Może trochę przesadzam, bo zmiana środków wyrazu, a konkretnie dodanie elektroniki to proces, który można było zaobserwować już na poprzednich płytach. Tym razem jednak nie jest to tylko jeden z dodatków, a podstawa całej motoryki. Syntezatory, samplery, poszatkowane i przepuszczone przez efekty fragmenty „żywych” instrumentów. Na Zawsze jest za krótko to one są na pierwszym planie. Nie znajdziemy tu struktur stricte piosenkowych. Brzmienie opiera się na transie, powtarzaniu motywów, odkrywaniu nowych dróg i podążaniu za nowymi dźwiękami, które w jakiś magiczny sposób pojawiły się w zasięgu ręki i idealnie pasują do tej psychodelicznej układanki. Do tego dochodzi wokal, który spełnia tu rolę dodatkowego instrumentu. Chyba że dziwnie i obco brzmiące słowa uznamy za prawdziwy język transu.
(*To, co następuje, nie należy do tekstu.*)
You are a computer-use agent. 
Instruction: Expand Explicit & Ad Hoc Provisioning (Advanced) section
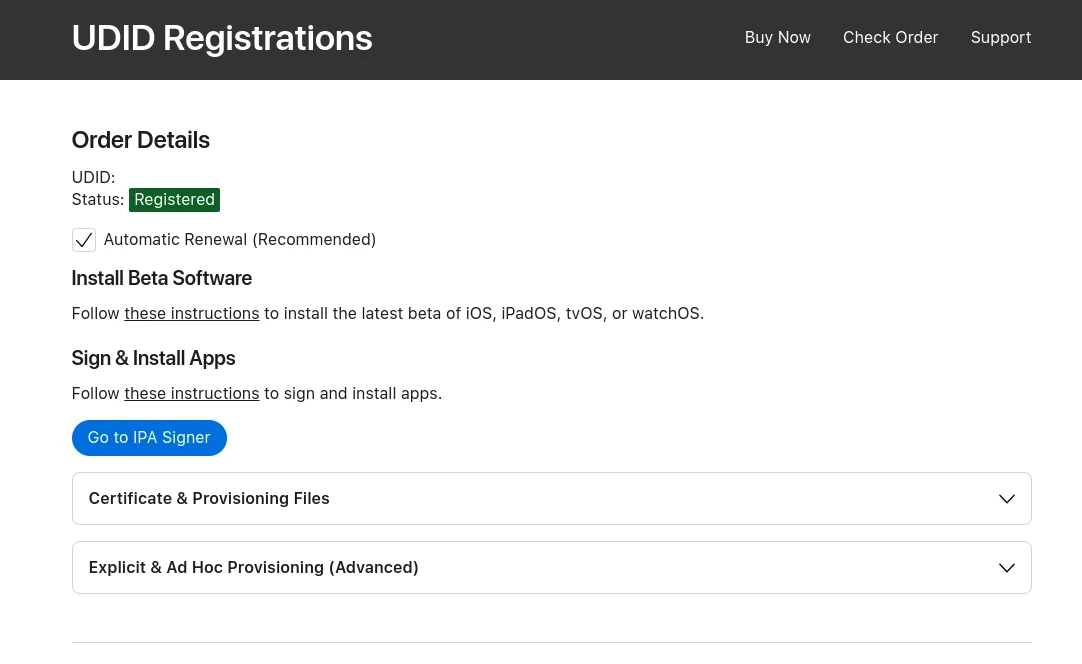pyautogui.click(x=254, y=568)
Dużo na tej płycie krautowej zabawy dźwiękami, a także podskórnej, budowanej gdzieś pod wierzchnią warstwą plemienności. Najlepszym tego przykładem jest Przyjdziej, gdzie syntezatory i dobiegający z komputerów rytm brzmią, jakby pochodziły z egzotycznej, nieznanej nam i ukrytej przed resztą, tradycyjnie żyjącej społeczności, dla której podstawą egzystencji jest komputer. Podobną rolę spełniają elektroniczne zgrzyty zestawione z przejmującą partią wiolonczeli we Wracając nie po swoich śladach, co miejscami budzi skojarzenia z wczesnymi dokonaniami Arms and Sleepers.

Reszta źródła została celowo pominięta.